Select every line of the records that contains the word "logo" and copy each one.

----

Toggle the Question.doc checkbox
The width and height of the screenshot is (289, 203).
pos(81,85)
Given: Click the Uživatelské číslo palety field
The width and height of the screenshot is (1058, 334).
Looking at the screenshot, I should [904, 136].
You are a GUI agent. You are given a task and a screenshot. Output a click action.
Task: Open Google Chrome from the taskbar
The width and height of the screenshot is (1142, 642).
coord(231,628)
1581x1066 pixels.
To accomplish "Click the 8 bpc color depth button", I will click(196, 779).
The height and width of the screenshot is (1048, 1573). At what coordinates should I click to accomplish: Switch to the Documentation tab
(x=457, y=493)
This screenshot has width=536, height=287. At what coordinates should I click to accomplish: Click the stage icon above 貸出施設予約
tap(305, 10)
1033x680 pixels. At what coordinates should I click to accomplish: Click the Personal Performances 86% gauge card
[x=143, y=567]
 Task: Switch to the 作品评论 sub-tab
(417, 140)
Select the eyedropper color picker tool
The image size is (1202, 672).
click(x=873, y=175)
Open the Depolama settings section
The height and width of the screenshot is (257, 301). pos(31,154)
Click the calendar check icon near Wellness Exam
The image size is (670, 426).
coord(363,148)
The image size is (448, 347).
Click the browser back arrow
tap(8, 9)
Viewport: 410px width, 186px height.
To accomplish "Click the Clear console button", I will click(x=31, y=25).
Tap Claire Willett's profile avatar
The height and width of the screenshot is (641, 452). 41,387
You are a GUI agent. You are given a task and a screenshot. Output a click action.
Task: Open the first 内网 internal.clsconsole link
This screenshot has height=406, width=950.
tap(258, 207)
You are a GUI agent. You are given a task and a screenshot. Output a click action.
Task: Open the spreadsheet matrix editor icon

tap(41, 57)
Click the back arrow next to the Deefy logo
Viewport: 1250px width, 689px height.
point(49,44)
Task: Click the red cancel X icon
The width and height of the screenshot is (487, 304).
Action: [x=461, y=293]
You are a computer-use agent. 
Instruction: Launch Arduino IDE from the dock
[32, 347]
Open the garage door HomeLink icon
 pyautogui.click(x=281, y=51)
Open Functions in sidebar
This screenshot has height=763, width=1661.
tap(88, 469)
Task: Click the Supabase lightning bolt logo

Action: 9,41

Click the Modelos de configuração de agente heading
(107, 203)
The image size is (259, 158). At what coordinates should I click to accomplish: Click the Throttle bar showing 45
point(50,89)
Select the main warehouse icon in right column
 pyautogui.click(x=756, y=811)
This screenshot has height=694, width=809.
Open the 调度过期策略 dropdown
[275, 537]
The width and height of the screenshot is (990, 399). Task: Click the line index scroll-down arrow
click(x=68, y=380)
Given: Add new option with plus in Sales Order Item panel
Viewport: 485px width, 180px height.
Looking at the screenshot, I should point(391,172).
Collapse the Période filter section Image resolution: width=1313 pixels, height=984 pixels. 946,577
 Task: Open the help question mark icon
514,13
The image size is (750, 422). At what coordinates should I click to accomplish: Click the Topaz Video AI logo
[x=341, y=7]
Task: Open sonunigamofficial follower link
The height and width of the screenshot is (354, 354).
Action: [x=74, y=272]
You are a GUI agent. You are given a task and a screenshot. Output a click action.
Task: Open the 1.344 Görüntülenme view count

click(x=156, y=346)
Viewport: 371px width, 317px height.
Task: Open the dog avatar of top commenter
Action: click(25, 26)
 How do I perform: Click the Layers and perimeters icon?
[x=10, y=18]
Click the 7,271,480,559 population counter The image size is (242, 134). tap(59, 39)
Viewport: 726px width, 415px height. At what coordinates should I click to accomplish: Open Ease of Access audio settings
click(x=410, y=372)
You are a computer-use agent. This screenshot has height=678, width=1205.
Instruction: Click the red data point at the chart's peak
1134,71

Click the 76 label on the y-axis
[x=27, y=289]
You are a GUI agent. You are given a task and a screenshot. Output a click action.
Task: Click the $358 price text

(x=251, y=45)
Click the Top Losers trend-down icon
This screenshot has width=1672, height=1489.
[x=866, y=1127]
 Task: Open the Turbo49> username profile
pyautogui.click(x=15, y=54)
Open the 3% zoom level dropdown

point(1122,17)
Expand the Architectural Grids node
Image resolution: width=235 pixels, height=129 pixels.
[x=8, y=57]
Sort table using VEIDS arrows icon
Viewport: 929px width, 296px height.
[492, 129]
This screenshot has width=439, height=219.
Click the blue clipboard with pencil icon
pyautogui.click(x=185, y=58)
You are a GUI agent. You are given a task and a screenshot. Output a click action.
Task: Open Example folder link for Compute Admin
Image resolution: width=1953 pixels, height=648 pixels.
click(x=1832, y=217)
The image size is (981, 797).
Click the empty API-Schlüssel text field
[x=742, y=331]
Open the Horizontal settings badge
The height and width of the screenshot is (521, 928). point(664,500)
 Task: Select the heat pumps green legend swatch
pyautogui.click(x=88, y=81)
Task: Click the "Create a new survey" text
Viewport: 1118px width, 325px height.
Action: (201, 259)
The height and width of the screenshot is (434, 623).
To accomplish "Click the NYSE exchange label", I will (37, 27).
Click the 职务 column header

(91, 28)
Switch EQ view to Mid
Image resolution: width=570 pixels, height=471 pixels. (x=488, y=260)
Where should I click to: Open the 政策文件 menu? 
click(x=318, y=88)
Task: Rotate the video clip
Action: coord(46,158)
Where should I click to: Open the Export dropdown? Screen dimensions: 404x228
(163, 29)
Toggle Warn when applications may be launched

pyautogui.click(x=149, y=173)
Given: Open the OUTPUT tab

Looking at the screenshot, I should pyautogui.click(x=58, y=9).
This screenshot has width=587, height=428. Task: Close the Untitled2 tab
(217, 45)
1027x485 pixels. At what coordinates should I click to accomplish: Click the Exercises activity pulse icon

----

**Answer for the task:**
Click the back arrow next to the Deefy logo
Task: Click the Supabase lightning bolt logo
The image size is (750, 422). At what coordinates should I click to accomplish: Click the Topaz Video AI logo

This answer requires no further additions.